The finished product — the first copies of which were sold in front of the Bykota Senior Center to a pair of her father's acquaintances — "reads like a novel," said Bill Hennick, and could serve as a means of teaching young paramedics and firefighters the value of fostering relationships and knowing the areas they serve.

Hennick's book is full of such stories. When asked about his favorite, Bill Hennick recalled a trio of friends from Linden Avenue named Lucille, Harry Lee, and Leroy, who kept him busy over the years.

At times, their friendship turned sour — and violent — and Hennick said he responded for one injury or another every week for almost a year.

On one particular call, Hennick found Harry Lee laying on the ground, victim of a head injury — applied by Lucille with a two-by-four. Lucille then threatened Hennick, but he eventually calmed her down and they drove to the hospital to save Harry Lee's life.

A few months later, Hennick found a moment to check in on them to find out that Harry Lee and Lucille had settled down — literally. Lucille had cleaned up the apartment and married Harry Lee, and Hennick never responded to a call there again.

There are also plenty of tales of Hennick's old partner, Larry Birch, described as an amateur boxer with a crooked Afro and dark, horn-rimmed glasses who doubled as a Pennsylvania Avenue pool shark and harmonica player.

Rachel Hennick said the book includes scenes from the 1968 race riots in Baltimore, as well as a first-hand report from the 1976 assassination attempt on former Mayor William Donald Schaefer, where Bill Hennick tended to an aide who was shot.
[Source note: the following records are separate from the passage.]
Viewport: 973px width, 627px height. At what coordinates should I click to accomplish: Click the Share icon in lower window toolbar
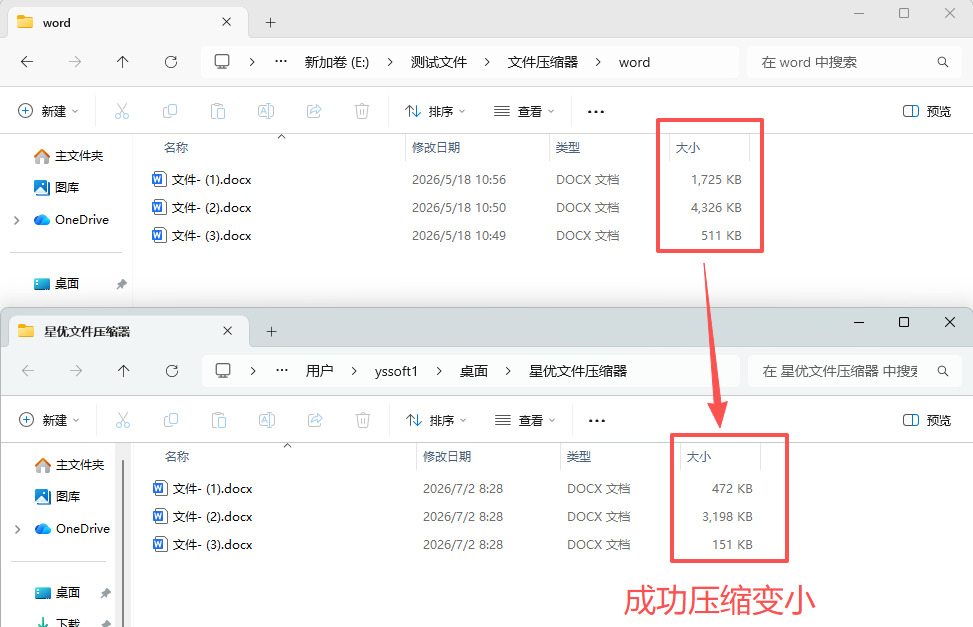[315, 420]
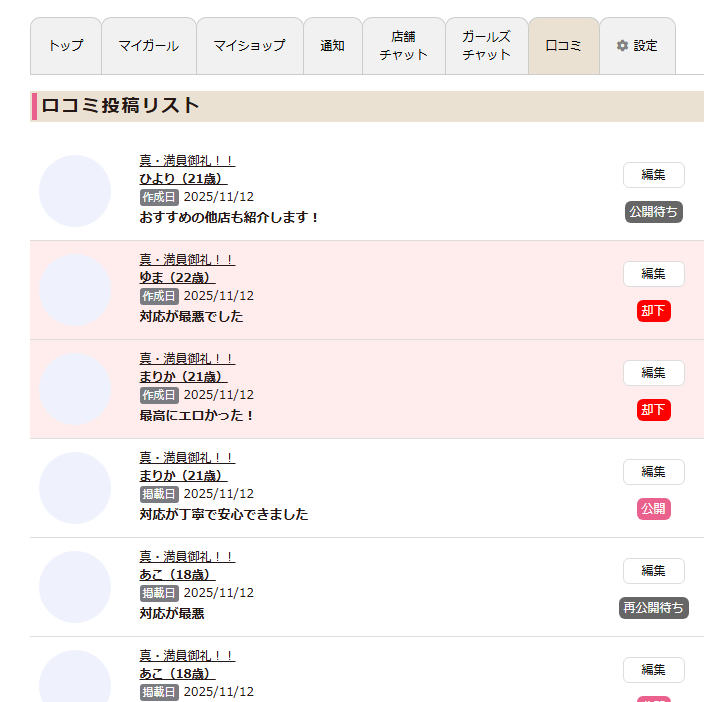The image size is (713, 702).
Task: Edit the ひより review awaiting publication
Action: pyautogui.click(x=653, y=175)
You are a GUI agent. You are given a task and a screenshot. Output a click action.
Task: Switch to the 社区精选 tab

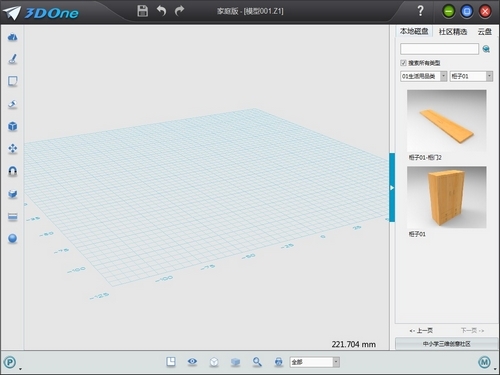[x=453, y=32]
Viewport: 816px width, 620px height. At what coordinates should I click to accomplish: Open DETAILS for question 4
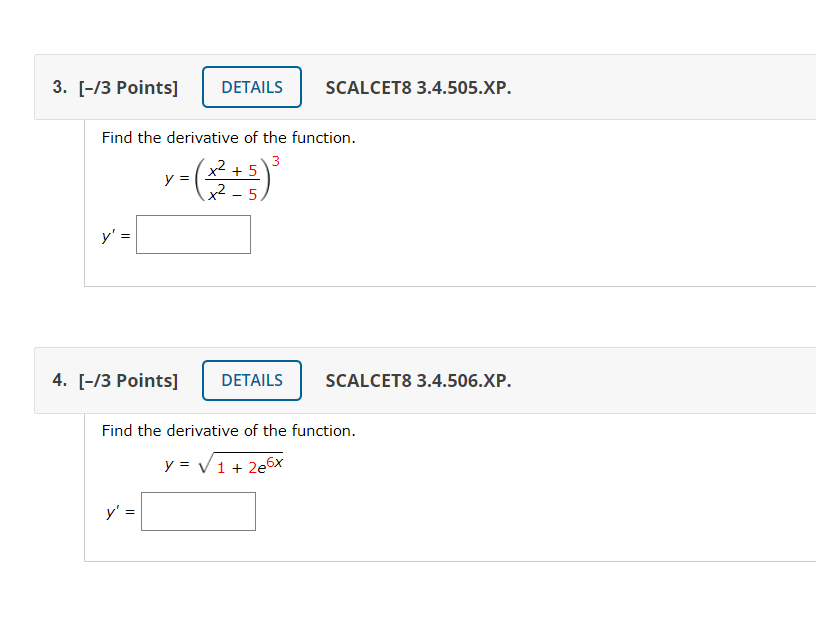coord(252,381)
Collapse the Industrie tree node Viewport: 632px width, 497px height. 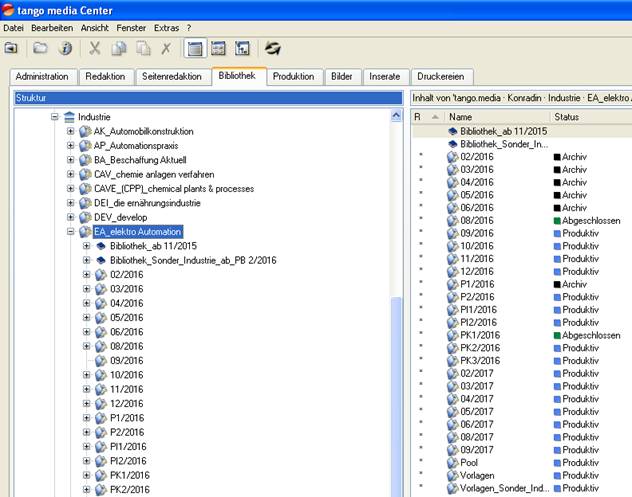[55, 117]
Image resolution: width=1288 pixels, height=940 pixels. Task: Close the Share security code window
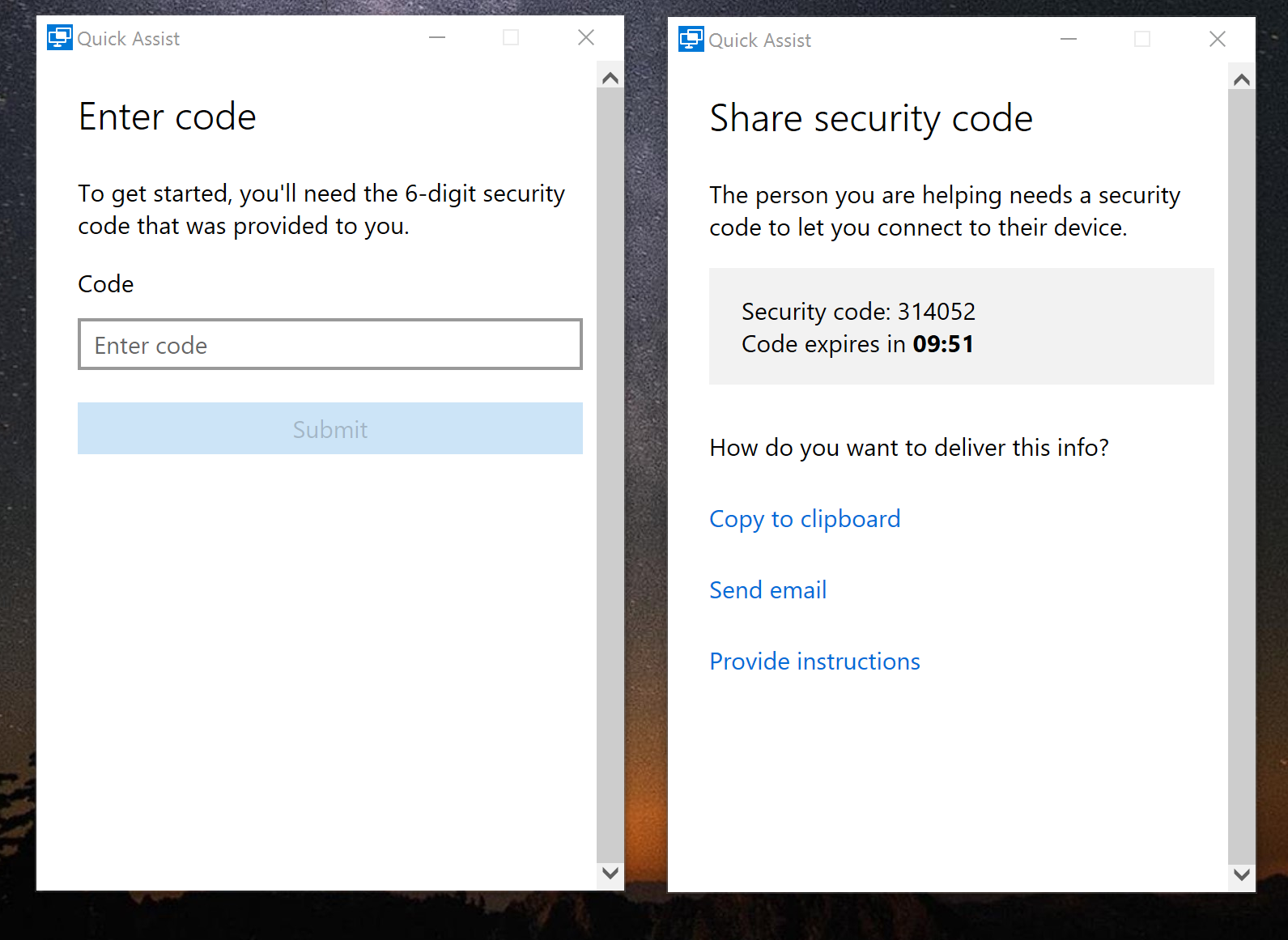1217,40
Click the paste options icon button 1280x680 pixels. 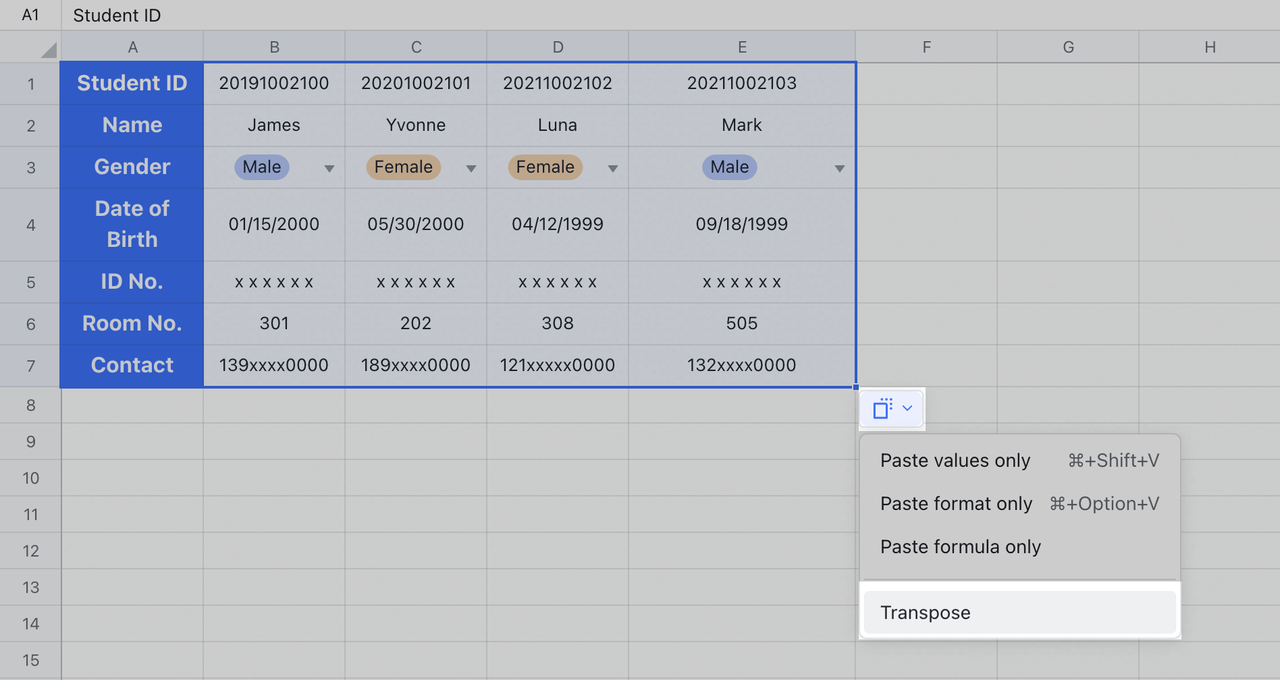[891, 409]
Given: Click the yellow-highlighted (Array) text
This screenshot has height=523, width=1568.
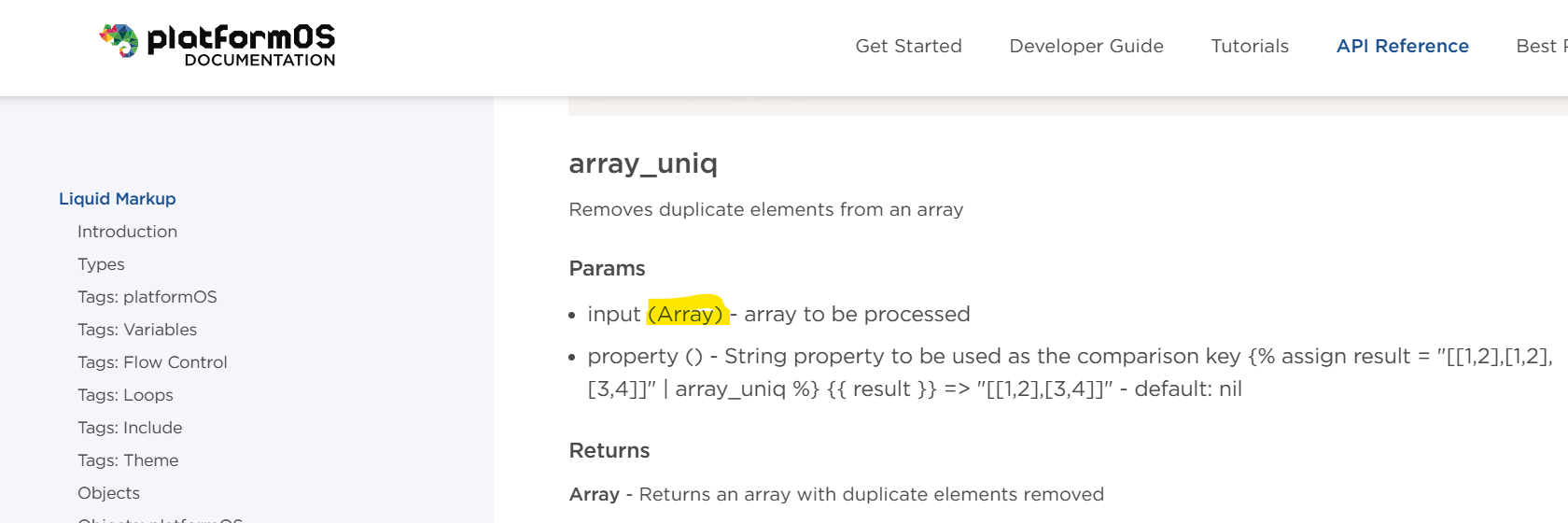Looking at the screenshot, I should pos(688,314).
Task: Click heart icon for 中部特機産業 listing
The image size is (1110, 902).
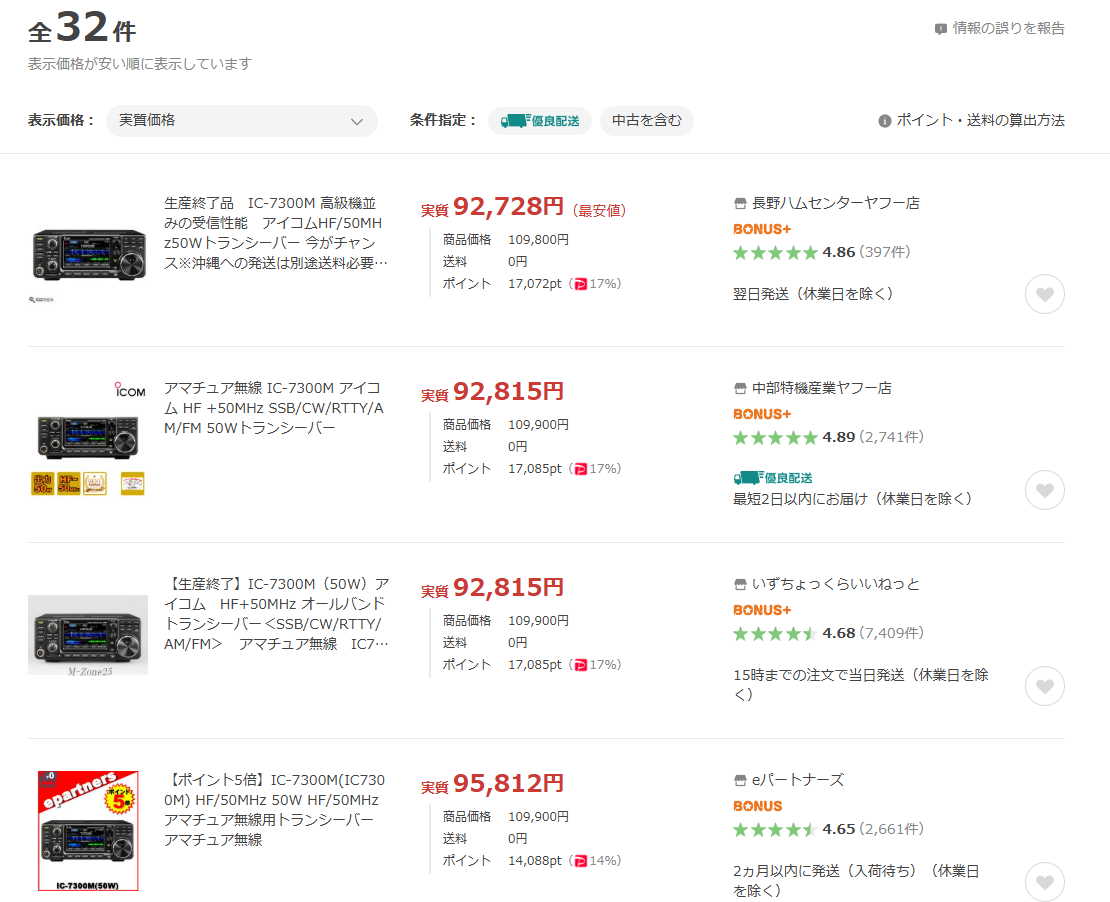Action: 1044,490
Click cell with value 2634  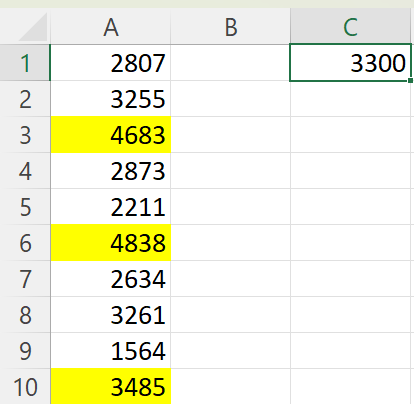click(111, 279)
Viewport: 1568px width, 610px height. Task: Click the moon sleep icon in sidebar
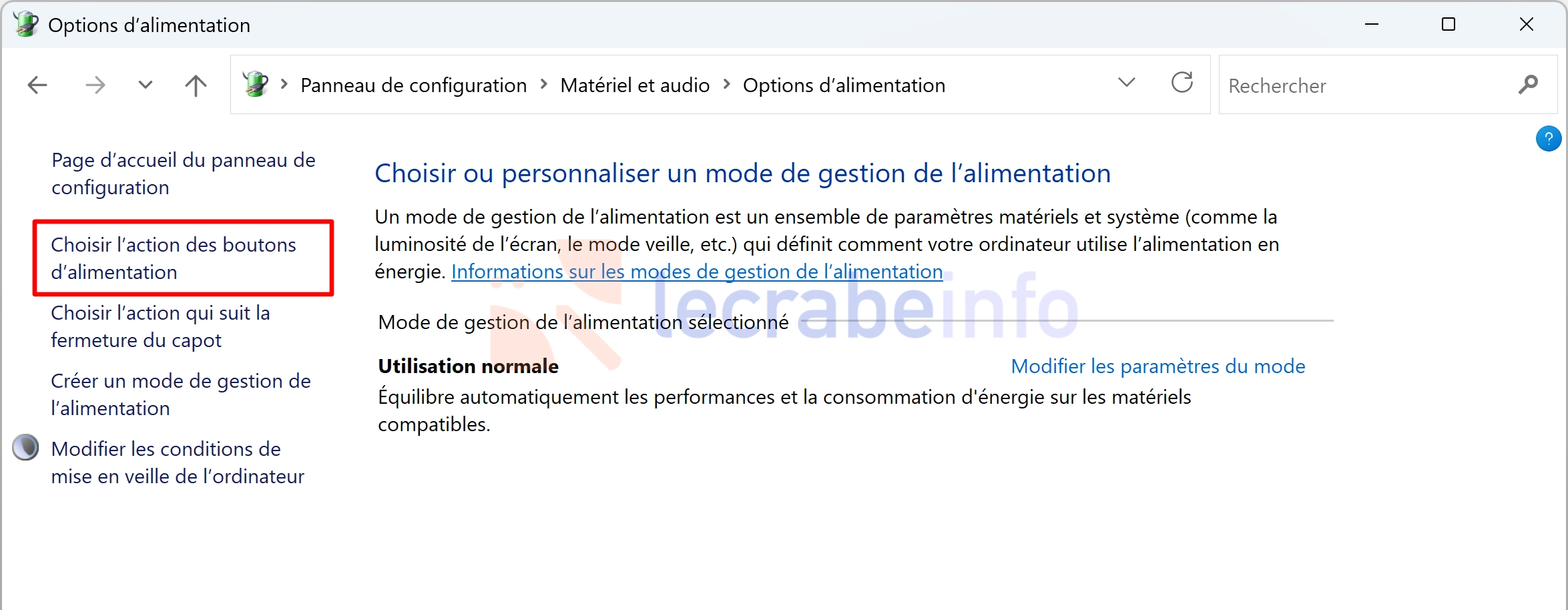pyautogui.click(x=25, y=448)
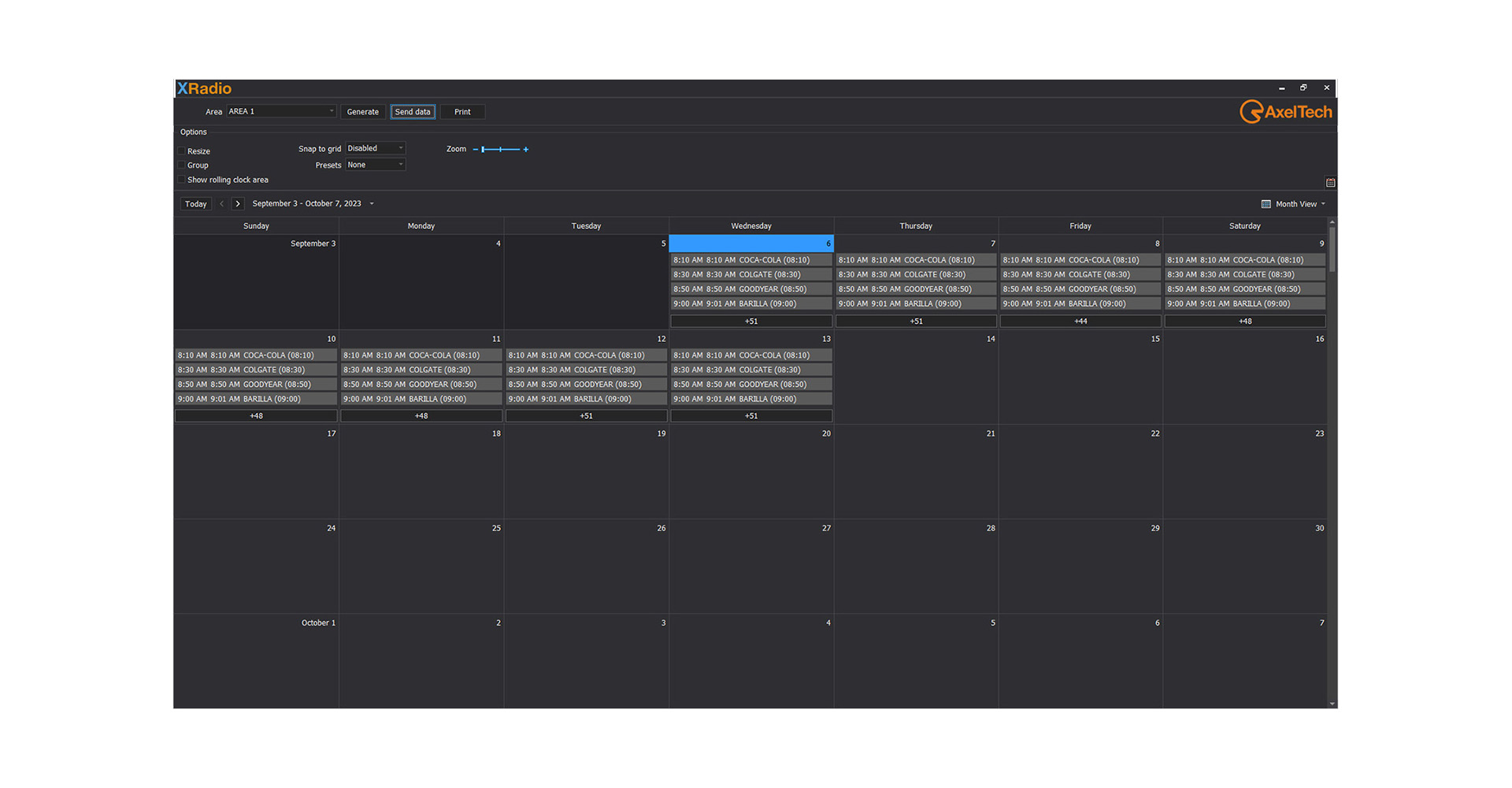Click the zoom plus icon
This screenshot has height=788, width=1512.
coord(526,150)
But just as important as the high-profile incidents in "Ghetto Medic" are the moments that Hennick spends with those who were forgotten even as they lived, he said.


"We were hoping it would make a difference in the communication between the ghettos of the nation and the outside world," he said. "I think it's a new approach, and it should be very effective.

"If people read the book, I think they'll understand where I'm coming from," he said.

On Wednesday, July 11, at 6:30 p.m. at the Central Branch of the Enoch Pratt Library, 400 Cathedral Street in Baltimore, Rachel Hennick will sign copies of "Ghetto Medic," and there will be an official launch party on Saturday, July 14, at 5 p.m. at the Minas Gallery in Hampden.

Book signings will also be held on Thursday, July 19 from 10:30 a.m. to 1:45 p.m. at the Firehouse Expo in the Baltimore Convention Center; Friday, July 20 at the Power Plant Barnes and Noble on Pratt Street from 5 p.m. to 7 p.m.; Saturday, Aug. 4 from 11 a.m. to 3 p.m. at the Fire Museum of Maryland in Lutherville; and Saturday, Aug. 11 at 4 p.m. at Greetings and Readings in Hunt Valley.

"Ghetto Medic: A Father in the 'Hood" ($22) is published by BrickHouse Books and is available at Itasca Books, Amazon, Barnes and Noble, Greetings and Readings and other book sellers.